Chunking

Long files don’t embed well as a single vector — the model has limited context, and one giant vector blurs together too many concepts. The chunker splits text into focused, retrieval-friendly pieces.

graph TB
    INPUT[file content + rel_path] --> EXT{file extension?}
    EXT -->|.py .ts .go .rs .java<br/>.php .rb .swift .sh ...| CODE[Chonkie CodeChunker<br/>tree-sitter AST boundaries]
    EXT -->|.md .txt .rst| PROSE[Chonkie SemanticChunker<br/>topic-shift detection]
    EXT -->|other| LEGACY[regex boundary fallback]

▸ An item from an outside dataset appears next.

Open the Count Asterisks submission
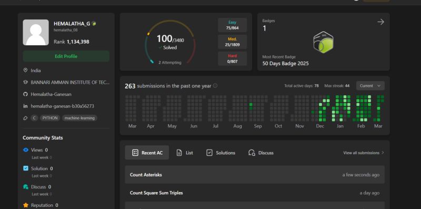This screenshot has width=421, height=209. pyautogui.click(x=255, y=175)
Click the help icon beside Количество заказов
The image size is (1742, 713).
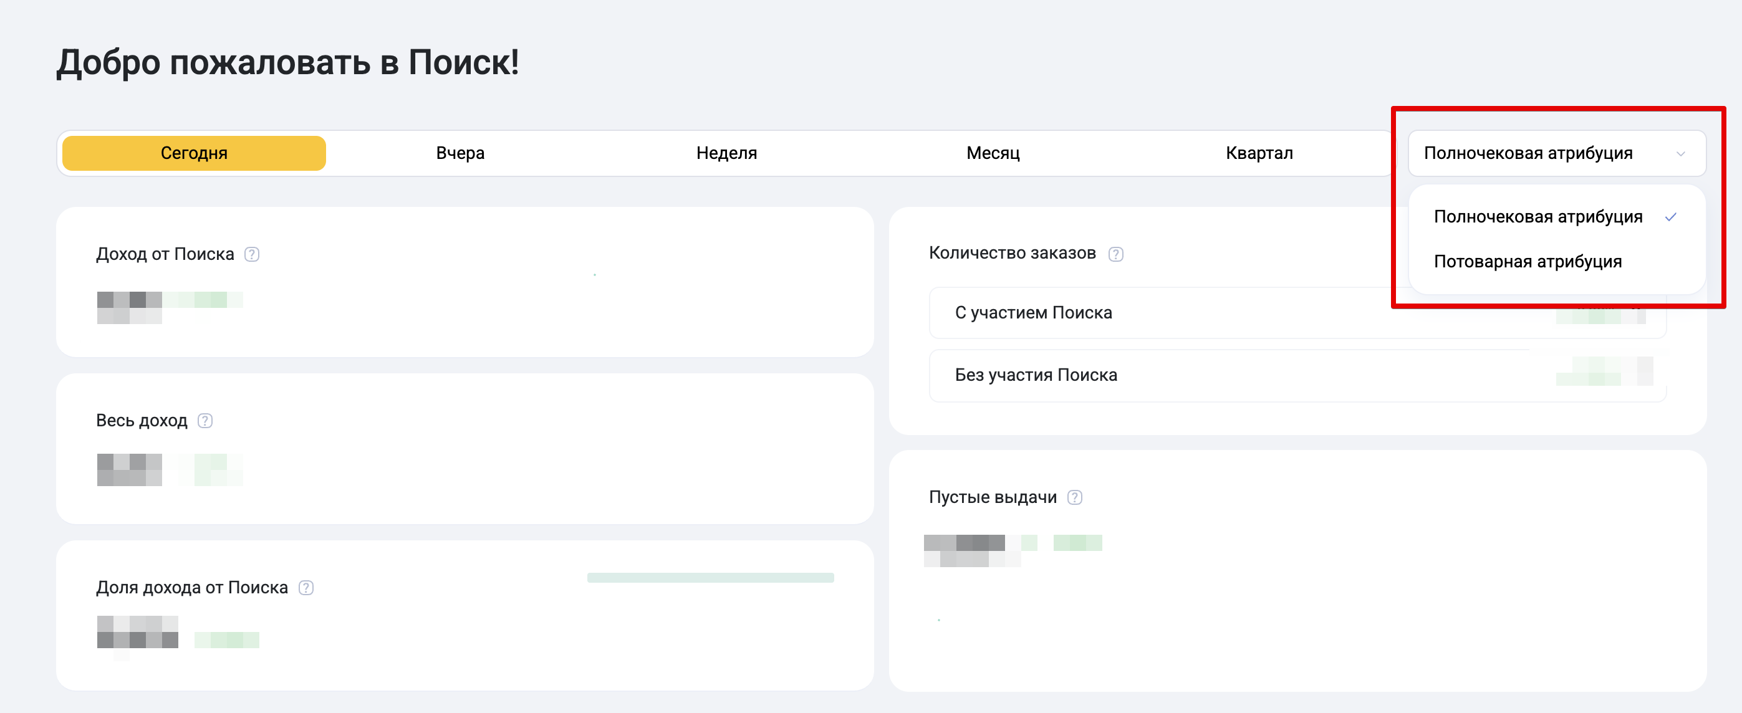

    CODE --> OVERLAP[apply sliding overlap<br/>tail of prev → head of next]
    PROSE --> OVERLAP
    LEGACY --> OVERLAP

    OVERLAP --> CAP[enforce HARD_MAX<br/>cut at line boundary]
    CAP --> WRAP["prefix '[rel_path]\n'<br/>so embedding sees source"]
    WRAP --> OUT[(chunks<br/>typed for downstream)]

    style CODE fill:#0d1117,stroke:#f472b6,color:#fff
    style PROSE fill:#0d1117,stroke:#a78bfa,color:#fff
    style LEGACY fill:#0d1117,stroke:#666,color:#fff

Chonkie hybrid dispatch in chunker.py:

CodeChunker — tree-sitter parses the file into an AST and splits at function/class/method boundaries. Language-aware (Python, TypeScript, Go, Rust, Java, PHP, Ruby, Swift, C/C++, etc.) so it never cuts mid-function.
SemanticChunker — embeds sentences with a tiny Model2Vec static embedder, computes cosine similarity over a sliding window, and splits where similarity drops below chunker.semantic_threshold (default 0.5). Lower = sharper splits / more chunks, higher = fewer, broader chunks. Dynamic chunk size: a coherent topic stays together; a topic shift triggers a split.
Sliding overlap — IMPRINT_CHUNK_OVERLAP=400 chars from the tail of each chunk prepended to the next. Preserves boundary context so retrieval doesn’t miss signal sitting right at a split.
Semantic subsplit for code — oversized code chunks (>8000 chars) get secondary topic-shift splitting via SemanticChunker. Small focused functions stay whole; large functions split where the logic changes.

Knob	Default	Effect
`IMPRINT_CHUNK_SIZE_CODE`	4000 chars	Soft target for code (semantic subsplit above 2×)
`IMPRINT_CHUNK_SIZE_PROSE`	6000 chars	Soft target for prose (topic-shift is primary boundary)
`IMPRINT_CHUNK_HARD_MAX`	8000 chars	Absolute cap (~2k tokens, fits within 2048 token context)
`IMPRINT_CHUNK_OVERLAP`	400 chars	Sliding window between chunks

Full setting names for persistence via imprint config set: chunker.size_code, chunker.size_prose, chunker.hard_max, chunker.overlap, chunker.semantic_threshold. See configuration.md.